Она мне льстила. Она знала, что я хочу быть строгим, хотя плохо способен к этому. Это потому, что мой дух ленив. Он не терпит напряжений. Идеал моего духа — Обломов. Другое дело, что Обломов нам только снится.
— Как Ваську-то на Диксоне выгнал! Я его до сей поры помню и жалею. Не встречал больше?
— Нет.
Атлантический океан под нами вздувался, притапливал мели, вода теряла зелень, синела — шел прилив.
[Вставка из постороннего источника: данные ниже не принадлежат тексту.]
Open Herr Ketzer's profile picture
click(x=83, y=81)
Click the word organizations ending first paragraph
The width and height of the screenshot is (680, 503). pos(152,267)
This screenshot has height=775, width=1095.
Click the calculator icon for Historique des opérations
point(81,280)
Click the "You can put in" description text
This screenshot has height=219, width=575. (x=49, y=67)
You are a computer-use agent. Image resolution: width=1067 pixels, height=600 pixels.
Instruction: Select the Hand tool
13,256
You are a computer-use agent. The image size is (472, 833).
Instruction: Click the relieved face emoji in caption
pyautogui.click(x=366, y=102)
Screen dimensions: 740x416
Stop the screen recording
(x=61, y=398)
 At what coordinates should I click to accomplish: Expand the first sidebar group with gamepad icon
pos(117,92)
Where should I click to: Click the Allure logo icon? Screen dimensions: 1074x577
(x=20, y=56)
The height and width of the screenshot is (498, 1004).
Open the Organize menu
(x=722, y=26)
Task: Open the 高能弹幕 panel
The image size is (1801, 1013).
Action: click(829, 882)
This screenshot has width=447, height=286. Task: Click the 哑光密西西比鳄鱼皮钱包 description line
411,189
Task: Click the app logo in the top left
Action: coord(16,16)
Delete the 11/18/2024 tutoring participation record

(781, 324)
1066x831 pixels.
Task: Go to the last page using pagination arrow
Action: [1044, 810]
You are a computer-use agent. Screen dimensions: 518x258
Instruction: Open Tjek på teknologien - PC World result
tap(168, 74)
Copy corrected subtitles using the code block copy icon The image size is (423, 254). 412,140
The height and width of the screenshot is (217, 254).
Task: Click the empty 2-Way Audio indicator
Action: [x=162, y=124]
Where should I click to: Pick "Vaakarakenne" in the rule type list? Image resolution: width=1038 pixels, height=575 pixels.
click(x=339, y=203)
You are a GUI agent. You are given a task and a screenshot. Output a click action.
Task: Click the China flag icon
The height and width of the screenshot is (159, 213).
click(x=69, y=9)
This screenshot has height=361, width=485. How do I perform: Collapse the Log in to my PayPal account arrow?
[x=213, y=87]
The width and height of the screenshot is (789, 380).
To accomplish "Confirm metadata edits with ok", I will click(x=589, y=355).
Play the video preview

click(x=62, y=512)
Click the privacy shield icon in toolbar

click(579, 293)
— Скоро ты будешь дома, — сказала Ефимовна. — Может, успеете к Новому году?
— Вряд ли успеем.
— Двуличный ты человек, — сказала Ефимовна. — И я двуличная. В море хочешь на берег. На берегу хочешь скорее в море.
— Становишься философом, — сказал я. — Повторяешь старые истины. Все мы амфибии.
Несколько недель назад я думал об этом на противоположном берегу Атлантики, на горе Эль-Серро в Уругвае, возле старинной пушки, колеса которой погрузились в землю, лафет растрескался, а на дульном срезе росла ромашка.